I have looked around at a lot of different 461 stroker kits, and the majority of them are right around $2,000. Does anyone know of a quality kit you can get for a better price? I do realize that 99% of the time you get what you pay for. Thanks for your help.
OK, #1. This is a must for the learning curve here. Get a copy of Jim Hand's book "How To Build Max Performance Pontiac V-8's" from Amazon.com. You always want to build a Pontiac for torque over HP. You could begin with a 455 CI engine, build it with cast pistons, stock/reconditioned rods (SPS rod bolts), a torquey cam, 9.0 compression, basic head work. Keeping it at 5200 RPM and you won't need forged rods, forged pistons, or even the aluminum heads. Lower RPM's want higher velocity in the intake runners so to go bigger on the flow numbers pushed the engine RPM up higher in order to use them -now we need all the forged dollars. Same with a big cam, moves your power band higher and you have to spin more Rev's. Not needed with a Pontiac. You can also go the 400 CI block route and get an after market stroker crank to give you the 461 using either factory rod journals or chevy rod journals for aftermarket rods (back to 'mo money). Use the stroker crank will mean balancing everything ('mo money). Don't discount the 400 CI. Did an inexpensive build on my 400, all stock type pieces, a good torque cam, some old Offenhouser 360 intake I had lying around, a Q-Jet with adapter, and put a little money in the heads for stainless steel valves, good springs, 3 angle vavle job, and did my own port matching on the intake side with some mild polishing to blend -no big deal. Have a good dual exhaust with 3" pipes -used factory cast iron manifolds I port matched and polished. Fast with a lot of pull. No problems smoking tires. It would spin tight to 5,700 RPM and fall flat because of the cam I selected. Got about 16 MPG when my foot was out of it and I ran it sensibly on the highway.
Building an engine will yield you 100 different takes on how to do it. The factory GTO engine was rated at 360 HP with 10.75 compression. You don't want 10.75, you want between 8.5 -9.0 for the street, and it will still run hard. My engine is a 1972 using the 7K3 heads and its compression was in this range. No spark knock problems and I ran regular. The aluminum heads allow for 1 point more compression because they run cooler, but you use up a lot of doe. And remember, go too big on your build, and now you have to dole out some cash to beef up the rest of your drive line & suspension that you will be tearing up, just because the motor says it can.

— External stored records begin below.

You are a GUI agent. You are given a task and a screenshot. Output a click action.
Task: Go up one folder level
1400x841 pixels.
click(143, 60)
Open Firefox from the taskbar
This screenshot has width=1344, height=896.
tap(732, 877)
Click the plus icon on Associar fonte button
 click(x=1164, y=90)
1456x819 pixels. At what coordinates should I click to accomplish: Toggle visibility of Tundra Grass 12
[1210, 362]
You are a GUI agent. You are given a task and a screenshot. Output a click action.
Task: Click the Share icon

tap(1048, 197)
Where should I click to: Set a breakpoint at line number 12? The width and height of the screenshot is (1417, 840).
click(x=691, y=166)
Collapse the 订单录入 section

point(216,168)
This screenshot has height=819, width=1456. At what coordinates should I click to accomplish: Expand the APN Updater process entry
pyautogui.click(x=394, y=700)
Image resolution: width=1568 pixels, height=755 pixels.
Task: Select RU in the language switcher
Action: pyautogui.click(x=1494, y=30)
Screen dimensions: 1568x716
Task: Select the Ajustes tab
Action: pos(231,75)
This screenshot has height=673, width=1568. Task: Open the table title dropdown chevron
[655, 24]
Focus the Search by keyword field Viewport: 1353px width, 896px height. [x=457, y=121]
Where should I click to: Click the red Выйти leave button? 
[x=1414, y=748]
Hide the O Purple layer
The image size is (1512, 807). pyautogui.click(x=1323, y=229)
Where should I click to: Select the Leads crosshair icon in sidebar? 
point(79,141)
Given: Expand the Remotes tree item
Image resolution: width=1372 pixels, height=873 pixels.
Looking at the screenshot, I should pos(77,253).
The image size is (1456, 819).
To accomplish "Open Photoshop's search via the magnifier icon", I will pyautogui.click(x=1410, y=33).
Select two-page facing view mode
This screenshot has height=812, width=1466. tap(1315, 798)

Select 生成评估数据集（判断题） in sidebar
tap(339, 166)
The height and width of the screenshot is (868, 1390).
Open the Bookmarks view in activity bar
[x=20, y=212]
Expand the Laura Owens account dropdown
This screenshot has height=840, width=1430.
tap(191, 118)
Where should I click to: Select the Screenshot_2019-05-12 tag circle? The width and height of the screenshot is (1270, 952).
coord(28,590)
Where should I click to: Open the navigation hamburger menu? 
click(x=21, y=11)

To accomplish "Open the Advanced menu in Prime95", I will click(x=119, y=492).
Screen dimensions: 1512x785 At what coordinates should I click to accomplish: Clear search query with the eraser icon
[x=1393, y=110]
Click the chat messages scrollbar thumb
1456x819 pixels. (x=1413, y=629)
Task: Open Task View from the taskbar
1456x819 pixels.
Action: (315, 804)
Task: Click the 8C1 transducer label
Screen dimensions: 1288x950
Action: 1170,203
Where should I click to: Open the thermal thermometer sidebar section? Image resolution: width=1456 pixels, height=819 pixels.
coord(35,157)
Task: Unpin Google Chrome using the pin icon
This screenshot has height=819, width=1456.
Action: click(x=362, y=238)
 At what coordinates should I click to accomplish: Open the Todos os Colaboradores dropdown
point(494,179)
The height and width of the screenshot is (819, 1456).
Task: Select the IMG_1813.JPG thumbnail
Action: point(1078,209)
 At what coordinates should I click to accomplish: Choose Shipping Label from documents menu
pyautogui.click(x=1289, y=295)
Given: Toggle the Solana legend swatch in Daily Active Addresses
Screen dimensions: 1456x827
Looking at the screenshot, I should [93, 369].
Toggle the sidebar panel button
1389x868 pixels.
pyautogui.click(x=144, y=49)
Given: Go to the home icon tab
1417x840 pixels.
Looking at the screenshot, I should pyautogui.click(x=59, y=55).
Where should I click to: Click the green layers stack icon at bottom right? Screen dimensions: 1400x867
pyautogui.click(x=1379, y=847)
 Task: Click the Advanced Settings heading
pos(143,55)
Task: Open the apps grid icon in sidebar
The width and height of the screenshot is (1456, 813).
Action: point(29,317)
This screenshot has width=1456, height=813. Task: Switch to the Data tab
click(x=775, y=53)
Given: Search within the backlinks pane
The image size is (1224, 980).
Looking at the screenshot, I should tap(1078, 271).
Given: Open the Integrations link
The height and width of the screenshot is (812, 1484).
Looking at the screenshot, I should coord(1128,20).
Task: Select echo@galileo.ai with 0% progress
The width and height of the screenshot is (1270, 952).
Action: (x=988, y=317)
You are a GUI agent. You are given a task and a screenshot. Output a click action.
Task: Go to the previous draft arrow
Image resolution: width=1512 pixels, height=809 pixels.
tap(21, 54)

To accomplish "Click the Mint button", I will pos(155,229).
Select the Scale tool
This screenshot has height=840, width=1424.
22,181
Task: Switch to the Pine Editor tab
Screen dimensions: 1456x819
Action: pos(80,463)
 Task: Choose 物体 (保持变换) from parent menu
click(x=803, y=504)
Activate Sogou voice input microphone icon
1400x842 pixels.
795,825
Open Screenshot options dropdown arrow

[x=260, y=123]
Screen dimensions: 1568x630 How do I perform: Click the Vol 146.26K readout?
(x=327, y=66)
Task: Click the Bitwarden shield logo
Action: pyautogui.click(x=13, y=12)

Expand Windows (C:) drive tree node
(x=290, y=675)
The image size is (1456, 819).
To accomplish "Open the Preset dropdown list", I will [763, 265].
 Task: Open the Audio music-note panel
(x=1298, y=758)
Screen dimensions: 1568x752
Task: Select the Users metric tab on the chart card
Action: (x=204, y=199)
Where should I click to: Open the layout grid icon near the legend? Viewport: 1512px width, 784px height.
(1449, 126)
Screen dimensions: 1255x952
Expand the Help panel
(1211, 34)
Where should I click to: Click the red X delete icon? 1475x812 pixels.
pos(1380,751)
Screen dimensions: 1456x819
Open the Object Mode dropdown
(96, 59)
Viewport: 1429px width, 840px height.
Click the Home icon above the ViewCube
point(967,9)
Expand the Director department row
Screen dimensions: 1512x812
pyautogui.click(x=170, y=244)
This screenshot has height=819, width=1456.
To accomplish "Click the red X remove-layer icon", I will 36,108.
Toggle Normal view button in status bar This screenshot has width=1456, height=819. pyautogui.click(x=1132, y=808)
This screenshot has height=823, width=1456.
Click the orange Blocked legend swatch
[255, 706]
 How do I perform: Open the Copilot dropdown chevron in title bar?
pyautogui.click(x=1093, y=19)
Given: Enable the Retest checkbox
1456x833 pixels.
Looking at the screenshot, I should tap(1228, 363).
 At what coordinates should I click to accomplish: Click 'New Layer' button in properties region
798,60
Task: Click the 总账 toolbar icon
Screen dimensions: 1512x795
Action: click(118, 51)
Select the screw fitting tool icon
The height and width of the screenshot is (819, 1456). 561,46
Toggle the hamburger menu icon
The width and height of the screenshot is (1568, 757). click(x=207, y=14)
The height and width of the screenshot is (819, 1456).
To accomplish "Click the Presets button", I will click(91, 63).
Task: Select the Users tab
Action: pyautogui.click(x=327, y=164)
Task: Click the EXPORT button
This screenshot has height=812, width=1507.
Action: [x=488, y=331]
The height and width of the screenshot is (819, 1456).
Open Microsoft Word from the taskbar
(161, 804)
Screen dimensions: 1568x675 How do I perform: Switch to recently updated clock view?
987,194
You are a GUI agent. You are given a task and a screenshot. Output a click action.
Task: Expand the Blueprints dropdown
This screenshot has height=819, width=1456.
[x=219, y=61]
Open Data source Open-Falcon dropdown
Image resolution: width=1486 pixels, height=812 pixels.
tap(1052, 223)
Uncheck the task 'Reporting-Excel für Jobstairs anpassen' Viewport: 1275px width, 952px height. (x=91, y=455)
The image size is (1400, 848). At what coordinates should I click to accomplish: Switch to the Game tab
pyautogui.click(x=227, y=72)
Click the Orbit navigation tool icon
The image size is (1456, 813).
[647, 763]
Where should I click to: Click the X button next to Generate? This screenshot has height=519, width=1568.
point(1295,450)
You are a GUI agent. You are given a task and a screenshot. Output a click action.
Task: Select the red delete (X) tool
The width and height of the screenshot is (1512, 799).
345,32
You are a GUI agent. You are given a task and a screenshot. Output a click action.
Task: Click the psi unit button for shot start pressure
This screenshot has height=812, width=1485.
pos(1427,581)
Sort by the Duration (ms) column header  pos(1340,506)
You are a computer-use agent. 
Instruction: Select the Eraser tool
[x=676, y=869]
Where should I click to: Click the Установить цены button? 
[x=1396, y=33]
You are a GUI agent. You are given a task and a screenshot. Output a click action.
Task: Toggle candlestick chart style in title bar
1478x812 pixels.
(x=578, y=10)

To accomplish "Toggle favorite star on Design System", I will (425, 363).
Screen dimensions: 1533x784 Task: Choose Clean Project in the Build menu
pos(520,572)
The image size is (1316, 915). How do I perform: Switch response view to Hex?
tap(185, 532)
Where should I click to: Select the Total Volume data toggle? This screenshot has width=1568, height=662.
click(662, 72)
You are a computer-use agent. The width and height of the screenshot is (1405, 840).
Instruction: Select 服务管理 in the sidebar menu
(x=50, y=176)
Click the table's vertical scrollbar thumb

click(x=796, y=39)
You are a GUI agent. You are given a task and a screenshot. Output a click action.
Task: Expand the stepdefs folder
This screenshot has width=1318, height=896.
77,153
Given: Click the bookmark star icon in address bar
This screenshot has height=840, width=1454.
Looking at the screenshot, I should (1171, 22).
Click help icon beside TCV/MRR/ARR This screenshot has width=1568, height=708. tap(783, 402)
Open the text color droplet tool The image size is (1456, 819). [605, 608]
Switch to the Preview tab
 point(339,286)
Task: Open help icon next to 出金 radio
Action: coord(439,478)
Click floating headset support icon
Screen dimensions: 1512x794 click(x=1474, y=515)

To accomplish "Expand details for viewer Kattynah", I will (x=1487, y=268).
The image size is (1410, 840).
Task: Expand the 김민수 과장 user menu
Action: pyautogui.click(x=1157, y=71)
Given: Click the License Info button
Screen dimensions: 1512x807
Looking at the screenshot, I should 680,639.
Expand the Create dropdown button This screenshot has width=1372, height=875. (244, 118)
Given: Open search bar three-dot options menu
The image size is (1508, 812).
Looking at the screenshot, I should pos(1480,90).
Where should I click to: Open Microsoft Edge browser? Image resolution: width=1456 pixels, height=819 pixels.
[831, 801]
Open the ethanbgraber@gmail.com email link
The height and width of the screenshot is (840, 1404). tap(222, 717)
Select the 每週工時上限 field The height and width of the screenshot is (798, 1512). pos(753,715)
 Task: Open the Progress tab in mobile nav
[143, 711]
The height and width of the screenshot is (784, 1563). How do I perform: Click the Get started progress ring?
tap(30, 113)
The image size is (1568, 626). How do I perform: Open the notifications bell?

Get Hand's book first! Many good listed engine build in the back of the book that tell you parts, HP, and estimated 1/4 times. Then decide. Research a little and get informed. Spend your money wisely and get the most HP for your buck. Lot of guys here to help. Good luck, and stash part of that budget money for a few sets of tires that you will be burning through. Yeah, I know, I ain't going to be smokin' my tires off. Yeah right, and I have a bridge in Brooklyn for sale. A toy in a kids hands just has to be played with. HaHaHa.